12 divs = response.xpath("//div[@class='box pcity']")[5:9]
13 detail_urls = divs.xpath(".//a/@href").getall()
14 for detail_url in detail_urls:
15 yield scrapy.Request(base_url+detail_url,callback=self.parse)
16
17 def parse(self, response):
18 # 获取 城市 日期 天气状态 气温 风力风向信息
19 city_name = response.xpath('//div[@id="s-calder"]/h2/text()').get()
20 city_name = ''.join(re.findall(r'[^0-9]', city_name))[:-9]
21 trs = response.xpath("//tr")[1:]
22 for tr in trs:
23 tds = tr.xpath(".//td")
24 date = tds[0].xpath(".//text()").getall()
25 date = "".join(''.join(date).split())
26 state = tds[1].xpath(".//text()").getall()
27 state = "".join(''.join(state).split())
28 temp = tds[2].xpath(".//text()").getall()
29 temp = "".join(''.join(temp).split())
30 wind = tds[3].xpath(".//text()").getall()

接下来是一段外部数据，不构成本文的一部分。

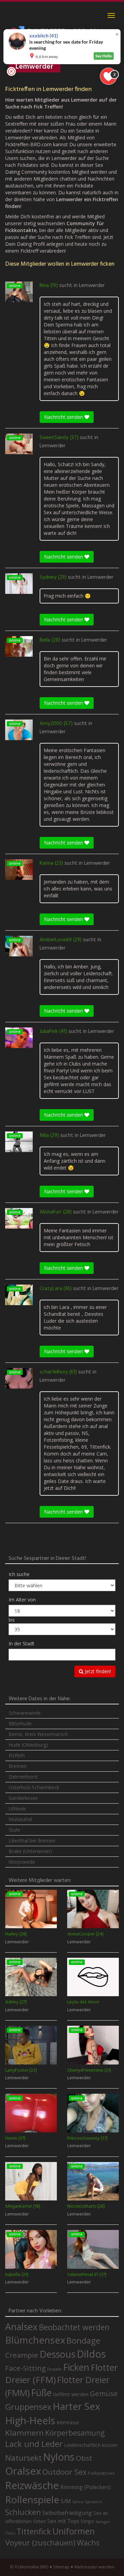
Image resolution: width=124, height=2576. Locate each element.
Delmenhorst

31 wind = "".join(''.join(wind).split())
32 item = TqhbItem(
33 city_name=city_name,
34 date=date,
35 state=state,
36 temp=temp,
37 wind=wind)
38 yield item
4.Pipeline
下面开始编写Pipeline,主要完成 Item 到 SCV 表的存储。
1 class TqhbPipeline(object):
2 def __init__(self):
3 self.fp = open("tqhb.csv", 'wb')
4 self.exporter = CsvItemExporter(
5 self.fp, encoding='utf-8')
6
7 def open_spider(self, spider):
8 print("爬虫开始....")
9
10
11 def process_item(self, item, spider):
12 self.exporter.export_item(item)
13 return item
14
15 def close_spider(self, spider):
16 self.fp.close()
17 print("爬虫结束了....")
最后在 settings 中将如下代码的注释取消掉:
1 ITEM_PIPELINES = {
2 'tqhb.pipelines.TqhbPipeline': 300,
3 }
5.应对反爬虫机制
为了不被反爬虫机制检测到,主要采用了伪造随机 ‘User-Agent’、自动限速、禁用 robots.txt 等措施。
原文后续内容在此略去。